The status dot in the top-right polls /api/status every 12 seconds; it turns green when all seven pipeline output files are present. Phase 1 and Phase 2 gadget catalogs can be hundreds of MB — the backend streams only the metadata header of each file, so the dashboard loads instantly regardless of catalog size.


Output Reference

Running the full pipeline produces the following directory:

cra_output/
├── afl_output/
│   └── default/
│       ├── cmdline          # AFL++ invocation command
│       ├── crashes/         # Unique crash inputs (id:000000,… format)
│       ├── hangs/           # Timeout inputs
│       ├── plot_data        # Time-series: execs/sec, crashes, corpus
│       └── queue/           # Corpus queue entries
├── afl_stderr.log           # AFL++ stderr (warnings, fuzz stats)
│
├── phase0_static.json       # Stage A output: metadata, sections, patterns
├── phase0_dynamic.json      # Stage B output: GDB triage results per crash
├── phase0_vuln_report.json  # Merged: feeds Phase 1 ← pipeline entry point
├── phase0_disassembly_report.md    # Phase 0 human report
├── phase0_5_vulnerability_report.md  # Phase 0.5 classification
├── phase0_handoff_summary.md  # One-page brief for phases 1–4
├── phase0_crashes/          # Imported / AFL++ crash inputs
├── phase0_seeds/            # Generated seed corpus
│   ├── seed_01_byte
│   ├── seed_02_64           # 64 A's (covers typical stack buffer)
│   ├── seed_03_256
│   ├── seed_04_fmt          # Format-string payload
│   ├── seed_05_null         # Null-byte sequence
│   ├── seed_06_path         # Path traversal pattern
│   ├── seed_07_neg          # Negative integer
│   └── seed_08_512          # 512 A's
│
├── phase1_gadget_catalog.json  # Full gadget list + instructions (large)
├── phase1_meta.json            # Lightweight: total count + sink distribution
│
├── phase2_enhanced_catalog.json  # Semantic tags + dep graph + BFS filter
│
├── phase3_validated_chains.json  # Per-chain: status, confidence, regs
├── phase3_payload_sketch.py      # pwntools exploit script (auto-generated)
│
├── phase4_vulnerability_report.json  # Scored chains + remediation
└── phase4_vulnerability_report.txt  # Human-readable ranked report

End-to-End Example

The modules/vuln-code/stack_bof binary is an intentionally vulnerable ELF64 target used to validate the pipeline.
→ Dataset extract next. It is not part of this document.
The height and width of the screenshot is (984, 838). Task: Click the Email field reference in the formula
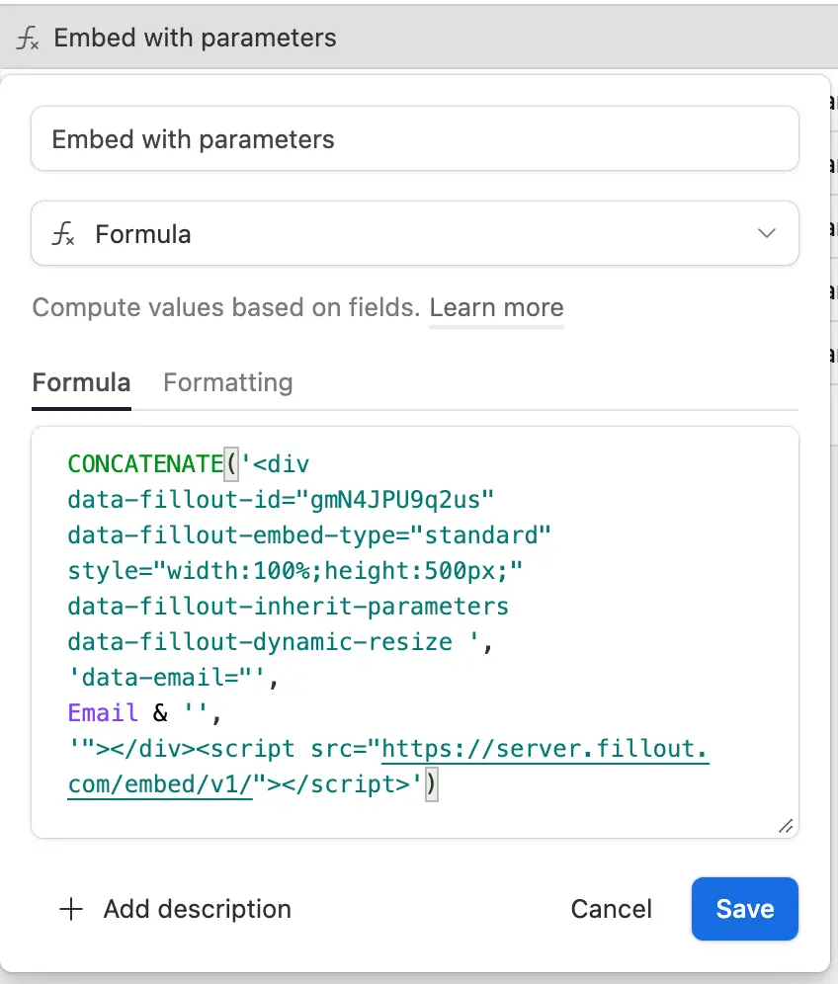tap(103, 712)
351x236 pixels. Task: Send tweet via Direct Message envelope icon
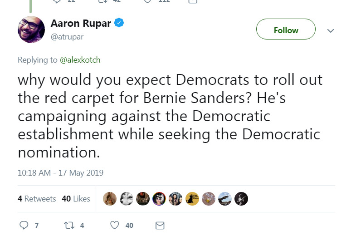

Here is what the framework finds automatically:

Binary properties

File     : stack_bof (ELF 64-bit LSB executable, x86-64, not stripped)
PIE      : OFF  → fixed base 0x400000
Canary   : ABSENT
NX       : DISABLED  → stack/heap executable
RELRO    : Partial  → .got.plt writable at runtime
ASLR     : Level 2  → affects libraries only (binary fixed)

Phase 0 static findings

[CRITICAL] STACK_BUFFER_OVERFLOW @ 0x4004cf  vuln()
           gets() reads unbounded stdin into buf[64] at rbp-0x40
           Analytical RIP offset: 72 bytes (64B buf + 8B saved RBP)

[HIGH]     EXECUTABLE_STACK  [binary-wide]
           GNU_STACK has PF_X; shellcode on stack is executable

[HIGH]     WIN_FUNCTION @ 0x400496  secret()
           Calls system("/bin/sh") — unreachable via normal flow

[MEDIUM]   WRITABLE_GOT @ 0x402fe8  .got.plt
           Partial RELRO; 4 PLT entries writable (puts/system/printf/gets)

[LOW]      INFORMATION_DISCLOSURE @ 0x40050a  main()
           printf("secret() @ %p") leaks win function address

Phase 3 Frida confirmation

Gadgets hooked : 3/3
Hit order      : sequential ✓
Status         : CONFIRMED
Confidence     : 0.93
Concrete regs  : rip=0x400496  rsp=0x7fff...

Phase 4 score

score = 1.00 × 0.93 × 10.0 × 0.55 = 5.115  →  MEDIUM
(ASLR level 2 active — score would be 9.3 with -S flag on a no-ASLR system)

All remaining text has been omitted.